**PASSAGE PROVIDED**
....

This is the exception when I have executed the same command on two data sets and try to improve the training by adding one more data set. All .wav files have been converted to mono and 16kHz.

I have also used the csv_combiner from GitHub - dabinat/deepspeech-tools: Scripts to simplify data prepping for Mozilla DeepSpeech. thinking that my code wasn’t combining them correctly.

I have shared both sources, combined csv files and separate csv files here.
combinedrun.zip (100.4 KB) separaterun.zip (86.1 KB)

Can someone please point me in the right direction?

Thank you!

othiele · December 15, 2020, 8:26am

This is strange and probably has to do with how you combine the data. Here are some ideas:

Never ever use a space in a filename. I doesn’t end well - ever. (business wavs)
I see that the single train and combined train have different newline chars. I don’t think this is the problem, but it is a difference.
Use some dropout for training. Search for values, maybe 0.15-0.3

I guess the error comes right away.

OH, and after looking at it again. The file size changes from single to combined!!! This looks like a good reason for EOF …

abdullah.tayyab · December 15, 2020, 9:28am

@othiele The files I attached were from another library, I have attached the ones that I combined myself. They have almost the same size.
combinedrun.zip (82.7 KB)

othiele · December 15, 2020, 9:36am

You did not attach the real files? I don’t get it. As stated above, you need to organize your files correctly. If the single files work, the combined files work as well.

Sorry, I don’t have the time to review more revisions of the “actual” files you used. You will have to do some detective work of your own.

....

**MATERIAL SHOWN**
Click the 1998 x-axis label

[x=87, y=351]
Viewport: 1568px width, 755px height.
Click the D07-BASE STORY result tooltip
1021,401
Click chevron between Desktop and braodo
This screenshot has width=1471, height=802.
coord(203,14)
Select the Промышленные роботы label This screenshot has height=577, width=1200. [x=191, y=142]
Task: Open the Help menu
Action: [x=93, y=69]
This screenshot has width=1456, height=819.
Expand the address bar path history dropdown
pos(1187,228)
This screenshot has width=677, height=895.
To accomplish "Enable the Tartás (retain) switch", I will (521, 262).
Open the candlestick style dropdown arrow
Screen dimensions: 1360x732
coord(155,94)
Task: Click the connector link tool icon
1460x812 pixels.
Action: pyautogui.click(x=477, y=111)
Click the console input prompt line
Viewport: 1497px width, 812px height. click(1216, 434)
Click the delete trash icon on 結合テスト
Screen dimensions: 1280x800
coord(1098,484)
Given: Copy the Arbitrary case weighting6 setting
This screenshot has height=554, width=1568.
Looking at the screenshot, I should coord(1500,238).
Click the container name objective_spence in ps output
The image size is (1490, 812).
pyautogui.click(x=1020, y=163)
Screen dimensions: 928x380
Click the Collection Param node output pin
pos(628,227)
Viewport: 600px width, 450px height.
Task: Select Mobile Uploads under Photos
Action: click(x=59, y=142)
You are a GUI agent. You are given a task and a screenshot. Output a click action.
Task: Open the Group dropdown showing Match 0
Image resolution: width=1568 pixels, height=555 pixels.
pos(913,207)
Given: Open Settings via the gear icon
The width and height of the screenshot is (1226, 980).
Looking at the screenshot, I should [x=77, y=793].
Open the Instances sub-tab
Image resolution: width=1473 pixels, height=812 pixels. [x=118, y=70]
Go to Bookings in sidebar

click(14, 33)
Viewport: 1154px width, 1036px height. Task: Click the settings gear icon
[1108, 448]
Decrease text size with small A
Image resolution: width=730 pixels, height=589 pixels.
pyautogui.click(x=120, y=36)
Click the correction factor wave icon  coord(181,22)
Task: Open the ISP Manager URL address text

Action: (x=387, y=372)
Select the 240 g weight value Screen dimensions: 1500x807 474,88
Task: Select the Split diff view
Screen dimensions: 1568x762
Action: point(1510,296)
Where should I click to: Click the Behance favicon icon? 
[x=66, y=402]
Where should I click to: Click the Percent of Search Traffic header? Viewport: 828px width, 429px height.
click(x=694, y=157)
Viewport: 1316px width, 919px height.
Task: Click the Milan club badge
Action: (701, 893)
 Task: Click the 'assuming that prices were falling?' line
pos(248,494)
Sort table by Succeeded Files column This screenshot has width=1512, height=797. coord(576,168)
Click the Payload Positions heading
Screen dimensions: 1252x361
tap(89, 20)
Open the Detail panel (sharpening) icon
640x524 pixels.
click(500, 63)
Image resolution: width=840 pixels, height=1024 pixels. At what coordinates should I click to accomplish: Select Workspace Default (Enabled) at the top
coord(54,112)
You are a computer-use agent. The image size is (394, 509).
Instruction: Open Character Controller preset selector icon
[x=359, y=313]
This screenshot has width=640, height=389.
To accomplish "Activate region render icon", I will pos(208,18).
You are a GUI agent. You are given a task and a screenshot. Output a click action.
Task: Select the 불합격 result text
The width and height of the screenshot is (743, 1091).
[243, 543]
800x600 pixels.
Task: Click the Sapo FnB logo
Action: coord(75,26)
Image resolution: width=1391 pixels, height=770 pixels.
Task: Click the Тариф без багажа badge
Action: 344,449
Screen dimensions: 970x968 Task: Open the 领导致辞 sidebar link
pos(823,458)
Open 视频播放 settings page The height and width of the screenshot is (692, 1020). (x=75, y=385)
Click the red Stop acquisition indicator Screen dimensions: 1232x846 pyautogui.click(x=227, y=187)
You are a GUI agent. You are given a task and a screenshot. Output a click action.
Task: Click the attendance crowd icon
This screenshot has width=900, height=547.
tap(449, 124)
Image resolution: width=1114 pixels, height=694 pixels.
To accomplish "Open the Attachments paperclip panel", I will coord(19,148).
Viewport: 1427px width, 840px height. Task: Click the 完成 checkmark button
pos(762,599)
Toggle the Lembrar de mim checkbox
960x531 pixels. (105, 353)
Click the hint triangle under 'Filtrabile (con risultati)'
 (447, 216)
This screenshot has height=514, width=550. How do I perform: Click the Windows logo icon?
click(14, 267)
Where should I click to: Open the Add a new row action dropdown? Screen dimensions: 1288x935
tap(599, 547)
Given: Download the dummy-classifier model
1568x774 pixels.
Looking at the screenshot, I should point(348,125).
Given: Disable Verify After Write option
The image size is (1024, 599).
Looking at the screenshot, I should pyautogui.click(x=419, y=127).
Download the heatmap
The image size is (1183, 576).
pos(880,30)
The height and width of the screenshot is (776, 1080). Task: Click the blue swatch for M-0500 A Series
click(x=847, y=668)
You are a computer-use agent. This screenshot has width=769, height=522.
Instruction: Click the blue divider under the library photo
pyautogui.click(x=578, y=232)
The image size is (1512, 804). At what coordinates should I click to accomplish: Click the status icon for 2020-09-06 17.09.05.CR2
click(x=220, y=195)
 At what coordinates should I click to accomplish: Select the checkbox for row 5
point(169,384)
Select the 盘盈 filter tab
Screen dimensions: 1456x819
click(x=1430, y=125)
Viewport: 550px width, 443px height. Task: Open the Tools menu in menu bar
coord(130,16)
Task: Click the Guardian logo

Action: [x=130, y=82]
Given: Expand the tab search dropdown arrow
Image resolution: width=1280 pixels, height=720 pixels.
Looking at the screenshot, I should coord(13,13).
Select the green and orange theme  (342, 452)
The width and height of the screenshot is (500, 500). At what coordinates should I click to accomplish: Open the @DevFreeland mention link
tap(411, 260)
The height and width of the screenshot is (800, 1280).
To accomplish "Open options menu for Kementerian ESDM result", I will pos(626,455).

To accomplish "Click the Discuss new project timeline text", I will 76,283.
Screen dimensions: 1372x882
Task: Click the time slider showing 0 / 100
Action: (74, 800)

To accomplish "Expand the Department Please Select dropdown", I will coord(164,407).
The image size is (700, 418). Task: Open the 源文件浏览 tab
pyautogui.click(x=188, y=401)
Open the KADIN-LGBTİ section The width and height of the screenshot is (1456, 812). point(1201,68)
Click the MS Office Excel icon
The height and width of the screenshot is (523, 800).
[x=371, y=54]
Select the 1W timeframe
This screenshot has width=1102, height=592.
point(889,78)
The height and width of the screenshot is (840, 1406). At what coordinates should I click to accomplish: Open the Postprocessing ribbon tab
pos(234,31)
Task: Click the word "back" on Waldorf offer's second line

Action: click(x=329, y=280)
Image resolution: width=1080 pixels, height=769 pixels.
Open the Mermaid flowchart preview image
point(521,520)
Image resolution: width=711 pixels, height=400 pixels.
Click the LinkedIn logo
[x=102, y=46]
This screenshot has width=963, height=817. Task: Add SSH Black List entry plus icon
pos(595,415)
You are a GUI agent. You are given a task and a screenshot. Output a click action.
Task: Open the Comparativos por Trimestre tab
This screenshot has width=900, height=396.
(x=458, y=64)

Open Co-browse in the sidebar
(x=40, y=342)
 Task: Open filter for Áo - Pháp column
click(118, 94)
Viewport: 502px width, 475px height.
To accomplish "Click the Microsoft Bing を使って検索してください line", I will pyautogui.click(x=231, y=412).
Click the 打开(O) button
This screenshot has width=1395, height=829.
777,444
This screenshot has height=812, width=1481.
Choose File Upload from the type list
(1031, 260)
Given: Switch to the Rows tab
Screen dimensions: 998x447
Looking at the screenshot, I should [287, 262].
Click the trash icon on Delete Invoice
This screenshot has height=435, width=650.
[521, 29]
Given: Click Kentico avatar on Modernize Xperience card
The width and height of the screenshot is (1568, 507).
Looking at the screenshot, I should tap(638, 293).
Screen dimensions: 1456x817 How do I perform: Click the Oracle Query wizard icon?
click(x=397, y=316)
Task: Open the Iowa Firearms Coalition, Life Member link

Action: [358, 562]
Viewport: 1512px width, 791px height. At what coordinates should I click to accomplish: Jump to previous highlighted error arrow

....

**GOAL OF THE EXERCISE**
Proceed with the forum thread about combining DeepSpeech training data, continuing after its final post.

**EXERCISE OUTPUT**
abdullah.tayyab · December 15, 2020, 4:57pm

I did attach the real files. I combined writing some code myself and through a deep speech util library. The latest ones will have the same new line characters as they were through my code.

I have only reached out as my detective work did not yield any results. I have spent days trying to compare these files and the EOFError doesn’t really tell me where to look.

othiele · December 15, 2020, 5:06pm

No, you did not attach the corresponding files as one had different file sizes from the other. This shows that you don’t search systematically for the error. And it is impossible to find the error for us with that sort of information.

The problem is very likely the file size or something else with the files. You need to write import scripts to check them. If the error occurs at step 1, this is within the first files. Use the reverse flag option to start from the end. If you get the error again at step 1, all your files have a problem. You can use limit to check just parts of the whole file.